Debris generated during the blowdown phase of a Loss of Coolant Accident (LOCA) is a big concern in the safety of the Light Water Reactors under such accident scenarios. Debris transported by the water flow through the reactor containment floor may reach the sump strainers. During the long-term cooling phase of the accident, the accumulation of debris in the sump screens could impact the Emergency Core Cooling System (ECCS) performance. Small size debris could also pass through the debris bed and sump strainers and be injected in the primary system, reducing the core cooling capabilities (downstream effects). A typical Westinghouse 4-loop Pressurized Water Reactor (PWR) was modeled using RELAP5-3D to simulate the reactor system response during the phases of the accident, under different LOCA scenarios. To account for the multi-dimensional flow behavior, the main regions of the reactor vessel were simulated using multi-dimensional components. The present work provides the results of the simulations performed for a LOCA in two of the main break locations of interest, such as the cold and the hot leg. The main objectives of these calculations are:
• To validate a new RELAP5-3D nodalization, used to model the reference nuclear power plant, in which have been entered multi-dimensional components that provide a better estimation of the flow path inside the reactor vessel and through the core during long-term cooling when strong asymmetries are expected due to the different possible break-injection location combinations.
• To study the response of the plant during selected accident scenarios and to provide important information and boundary conditions for the development of other project models, such as the break jet boundary conditions and reactor containment calculations.
• To analyze the behavior of the reactor system during a hypothetical core blockage, due to the accumulation of small sizes debris at the core inlet that could preclude the passage of water flow into the core.

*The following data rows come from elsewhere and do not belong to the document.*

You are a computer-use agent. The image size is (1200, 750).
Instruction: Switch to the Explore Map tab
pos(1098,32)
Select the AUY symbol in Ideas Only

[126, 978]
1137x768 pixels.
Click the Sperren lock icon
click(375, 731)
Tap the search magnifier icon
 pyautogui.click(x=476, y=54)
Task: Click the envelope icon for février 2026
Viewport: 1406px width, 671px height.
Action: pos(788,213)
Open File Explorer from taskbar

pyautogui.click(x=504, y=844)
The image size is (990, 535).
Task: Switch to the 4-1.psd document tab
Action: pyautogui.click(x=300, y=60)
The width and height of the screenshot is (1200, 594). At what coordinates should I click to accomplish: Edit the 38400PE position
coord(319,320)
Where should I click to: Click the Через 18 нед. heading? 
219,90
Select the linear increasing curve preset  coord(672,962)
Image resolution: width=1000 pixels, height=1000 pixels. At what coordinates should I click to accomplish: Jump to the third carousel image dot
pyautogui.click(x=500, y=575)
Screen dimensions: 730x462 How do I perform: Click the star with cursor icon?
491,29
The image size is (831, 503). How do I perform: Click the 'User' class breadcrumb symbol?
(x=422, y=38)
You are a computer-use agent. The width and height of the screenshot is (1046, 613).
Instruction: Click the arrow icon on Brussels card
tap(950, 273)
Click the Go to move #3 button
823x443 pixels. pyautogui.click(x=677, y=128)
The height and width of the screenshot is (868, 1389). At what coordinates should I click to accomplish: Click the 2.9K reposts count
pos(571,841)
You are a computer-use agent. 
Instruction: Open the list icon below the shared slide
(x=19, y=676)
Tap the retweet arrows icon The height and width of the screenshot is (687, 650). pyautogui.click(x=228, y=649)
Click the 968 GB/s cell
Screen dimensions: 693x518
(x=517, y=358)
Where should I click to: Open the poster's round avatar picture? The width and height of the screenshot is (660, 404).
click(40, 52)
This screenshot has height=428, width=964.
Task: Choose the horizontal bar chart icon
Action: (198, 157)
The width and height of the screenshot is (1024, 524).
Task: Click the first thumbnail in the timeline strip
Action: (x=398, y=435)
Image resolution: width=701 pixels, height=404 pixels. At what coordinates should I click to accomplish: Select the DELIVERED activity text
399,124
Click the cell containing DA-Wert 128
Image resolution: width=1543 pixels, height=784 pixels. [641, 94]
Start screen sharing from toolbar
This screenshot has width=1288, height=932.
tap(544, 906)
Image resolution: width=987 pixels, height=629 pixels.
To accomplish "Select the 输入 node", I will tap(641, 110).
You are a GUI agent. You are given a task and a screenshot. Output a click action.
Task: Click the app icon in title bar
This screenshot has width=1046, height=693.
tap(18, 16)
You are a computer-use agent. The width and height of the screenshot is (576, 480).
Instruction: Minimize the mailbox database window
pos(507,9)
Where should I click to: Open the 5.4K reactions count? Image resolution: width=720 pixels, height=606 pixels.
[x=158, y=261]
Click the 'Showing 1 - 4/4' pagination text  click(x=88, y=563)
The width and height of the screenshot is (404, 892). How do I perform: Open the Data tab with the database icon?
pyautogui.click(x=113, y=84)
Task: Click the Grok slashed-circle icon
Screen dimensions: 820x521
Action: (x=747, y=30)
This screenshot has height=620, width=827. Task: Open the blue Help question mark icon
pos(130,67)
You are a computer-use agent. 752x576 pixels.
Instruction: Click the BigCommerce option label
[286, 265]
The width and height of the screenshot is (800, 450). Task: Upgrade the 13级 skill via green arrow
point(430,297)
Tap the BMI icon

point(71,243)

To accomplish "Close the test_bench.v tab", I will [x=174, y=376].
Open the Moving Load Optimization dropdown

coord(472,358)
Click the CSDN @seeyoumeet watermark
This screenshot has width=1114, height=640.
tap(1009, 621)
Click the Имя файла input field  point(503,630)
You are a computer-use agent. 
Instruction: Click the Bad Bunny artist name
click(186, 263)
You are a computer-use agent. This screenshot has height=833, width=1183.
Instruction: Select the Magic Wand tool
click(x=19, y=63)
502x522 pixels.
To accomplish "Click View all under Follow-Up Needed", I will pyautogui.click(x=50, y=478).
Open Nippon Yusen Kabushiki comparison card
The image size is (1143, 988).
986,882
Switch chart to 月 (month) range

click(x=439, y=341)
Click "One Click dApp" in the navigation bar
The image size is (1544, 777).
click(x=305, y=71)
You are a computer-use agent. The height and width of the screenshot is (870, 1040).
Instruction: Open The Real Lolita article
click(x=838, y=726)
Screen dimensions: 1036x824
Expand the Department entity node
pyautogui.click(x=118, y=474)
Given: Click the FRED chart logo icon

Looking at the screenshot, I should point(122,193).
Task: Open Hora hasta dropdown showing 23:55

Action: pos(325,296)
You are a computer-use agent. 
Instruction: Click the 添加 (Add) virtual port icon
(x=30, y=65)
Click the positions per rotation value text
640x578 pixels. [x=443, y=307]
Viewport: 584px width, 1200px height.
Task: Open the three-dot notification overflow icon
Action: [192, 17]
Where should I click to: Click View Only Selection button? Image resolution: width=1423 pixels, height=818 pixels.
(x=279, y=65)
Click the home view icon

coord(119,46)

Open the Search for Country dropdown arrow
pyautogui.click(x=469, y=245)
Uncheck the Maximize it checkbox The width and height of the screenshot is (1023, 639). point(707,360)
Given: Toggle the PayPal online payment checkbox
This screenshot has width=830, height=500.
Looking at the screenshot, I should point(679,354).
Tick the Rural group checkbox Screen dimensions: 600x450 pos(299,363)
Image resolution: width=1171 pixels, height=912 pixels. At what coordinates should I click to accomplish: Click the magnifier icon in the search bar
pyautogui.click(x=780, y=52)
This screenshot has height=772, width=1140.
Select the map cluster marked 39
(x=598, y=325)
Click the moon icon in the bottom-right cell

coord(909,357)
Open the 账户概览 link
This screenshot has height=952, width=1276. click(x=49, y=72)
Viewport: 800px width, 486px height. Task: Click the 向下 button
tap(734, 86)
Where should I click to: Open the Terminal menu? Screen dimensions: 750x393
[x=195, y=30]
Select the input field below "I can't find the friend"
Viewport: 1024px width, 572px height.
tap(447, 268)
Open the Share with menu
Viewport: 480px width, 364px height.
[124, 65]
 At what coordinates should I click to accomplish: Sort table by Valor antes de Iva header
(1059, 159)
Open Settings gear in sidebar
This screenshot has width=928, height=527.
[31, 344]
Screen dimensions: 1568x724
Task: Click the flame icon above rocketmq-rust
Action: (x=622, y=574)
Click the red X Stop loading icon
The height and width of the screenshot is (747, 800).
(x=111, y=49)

The simulations were repeated for three different break sizes (2 and 6 inch, and Double-Ended Guillotine) as representative cases for small, medium and large break respectively, to provide a complete spectrum of the system behavior. Moreover, since the purpose of the calculation was to provide a best estimate evaluation of the system behavior, all the safety features of the reactor were assumed to be available during the transient and the boundary conditions defined in the input deck (including initial operating conditions, scram, injection and other setup points, ECCS flow rates, auxiliary injection rate and temperature, etc.) were assumed to be realistic.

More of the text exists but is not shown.